= Provided passage =
-------

Here's the version I'm about to commit, re-tested lightly. It only
differs in trivial ways from the previously-posted version, in order to
apply to current mainline.

Thanks,

Julian

ChangeLog

    gcc/
    * expr.c (expand_assignment): Add assertion to prevent emitting
    null rtx for movmisalign pattern.
    (expand_expr_real_1): Likewise.
    * config/arm/arm.c (arm_builtin_support_vector_misalignment): New.
    (TARGET_VECTORIZE_SUPPORT_VECTOR_MISALIGNMENT): New. Use above.
    (arm_vector_alignment_reachable): New.
    (TARGET_VECTORIZE_VECTOR_ALIGNMENT_REACHABLE): New. Use above.
    (neon_vector_mem_operand): Disallow PRE_DEC for misaligned loads.
    (arm_print_operand): Include alignment qualifier in %A.
    * config/arm/neon.md (UNSPEC_MISALIGNED_ACCESS): New constant.
    (movmisalign<mode>): New expander.
    (movmisalign<mode>_neon_store, movmisalign<mode>_neon_load): New
    insn patterns.

    gcc/testsuite/
    * gcc.dg/vect/vect-42.c: Use vect_element_align instead of
    vect_hw_misalign.
    * gcc.dg/vect/vect-60.c: Likewise.
    * gcc.dg/vect/vect-56.c: Likewise.
    * gcc.dg/vect/vect-93.c: Likewise.
    * gcc.dg/vect/no-scevccp-outer-8.c: Likewise.

-------

= Given data =
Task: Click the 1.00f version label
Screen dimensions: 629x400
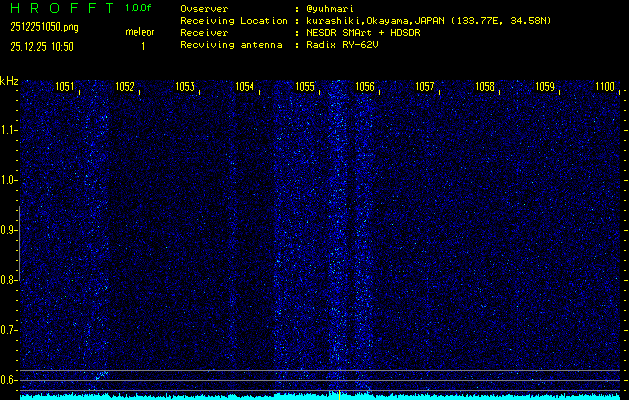Action: click(139, 8)
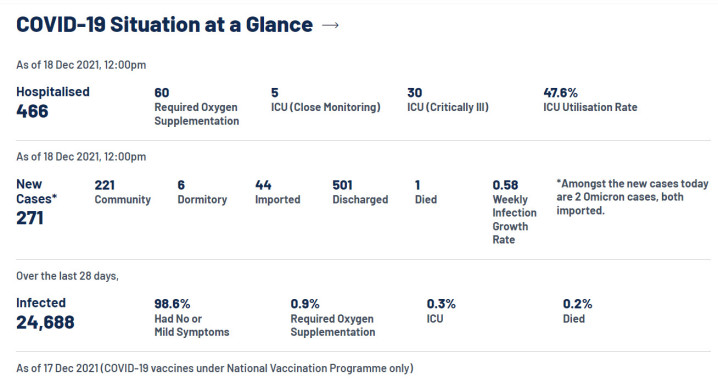Click the 47.6% ICU Utilisation Rate figure
718x382 pixels.
(590, 100)
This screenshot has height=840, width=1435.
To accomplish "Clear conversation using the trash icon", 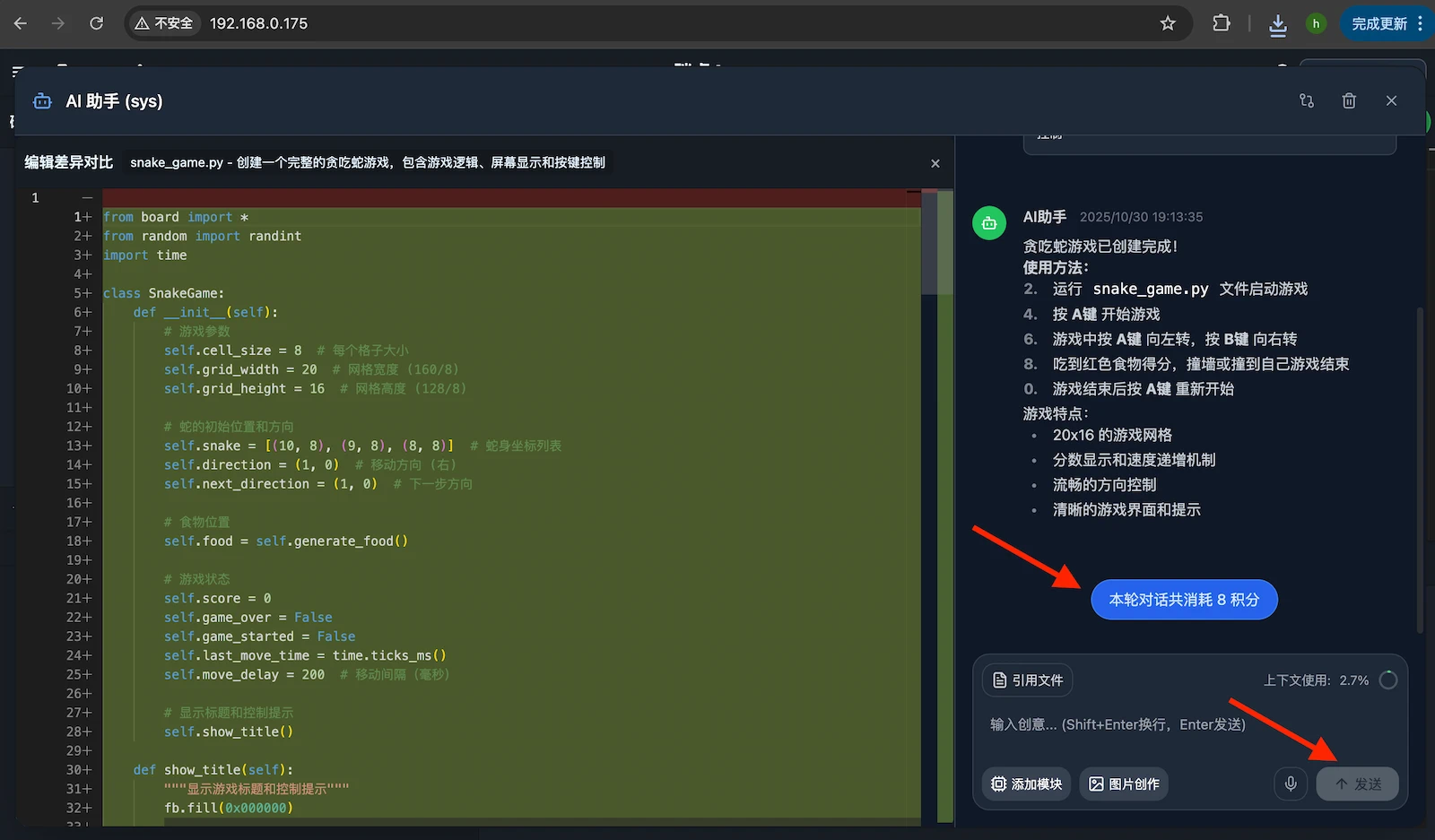I will click(1349, 100).
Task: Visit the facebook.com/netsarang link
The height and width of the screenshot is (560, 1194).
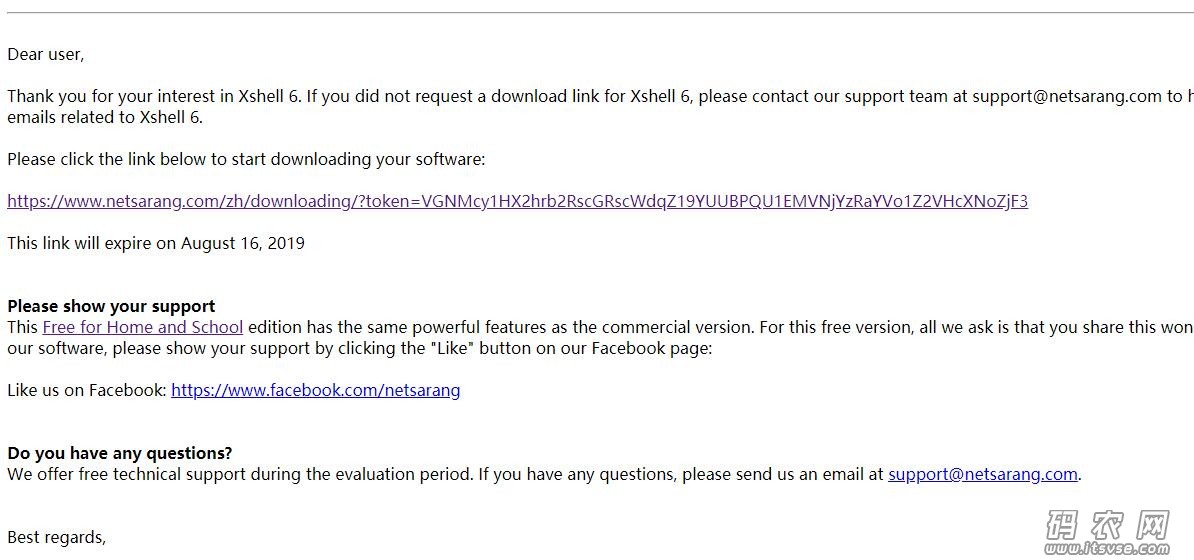Action: coord(316,391)

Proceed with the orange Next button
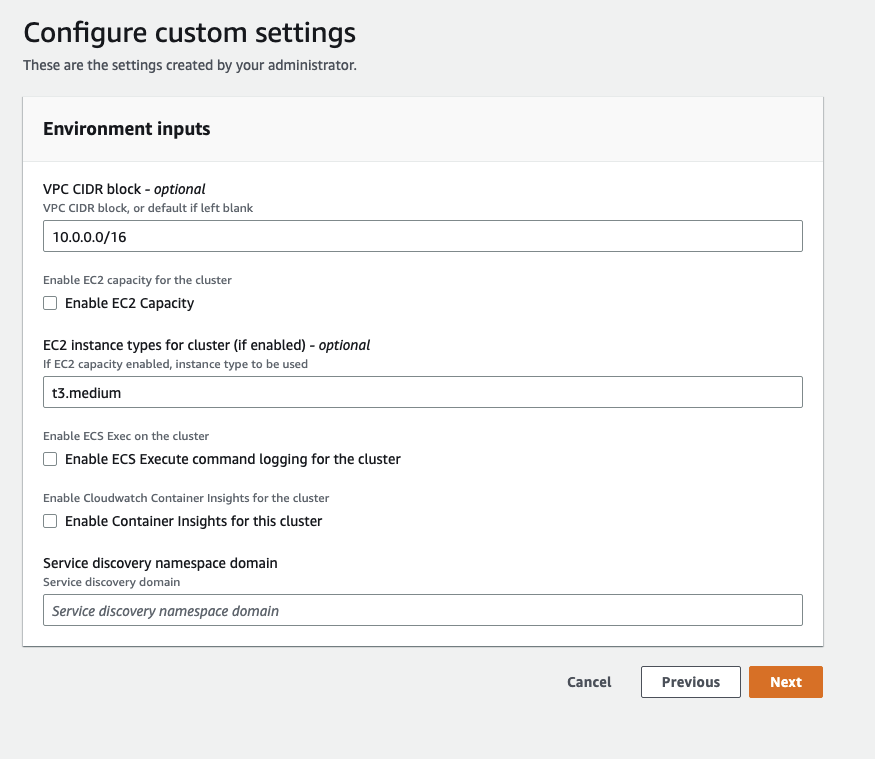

-------

Could you pick up the ARM NEON misaligned-access patch post after its final ChangeLog line and continue it?

    * gcc.dg/vect/vect-95.c: Likewise.
    * gcc.dg/vect/vect-96.c: Likewise.
    * gcc.dg/vect/vect-outer-5.c: Use quad-word vectors when available.
    * gcc.dg/vect/slp-25.c: Likewise.
    * gcc.dg/vect/slp-3.c: Likewise.
    * gcc.dg/vect/vect-multitypes-1.c: Likewise.
    * gcc.dg/vect/no-vfa-pr29145.c: Likewise.
    * gcc.dg/vect/vect-multitypes-4.c: Likewise. Use vect_element_align.
    * gcc.dg/vect/vect-109.c: Likewise.
    * gcc.dg/vect/vect-peel-1.c: Likewise.
    * gcc.dg/vect/vect-peel-2.c: Likewise.
    * lib/target-supports.exp
    (check_effective_target_arm_vect_no_misalign): New.
    (check_effective_target_vect_no_align): Use above.
    (check_effective_target_vect_element_align): New.
    (add_options_for_quad_vectors): New.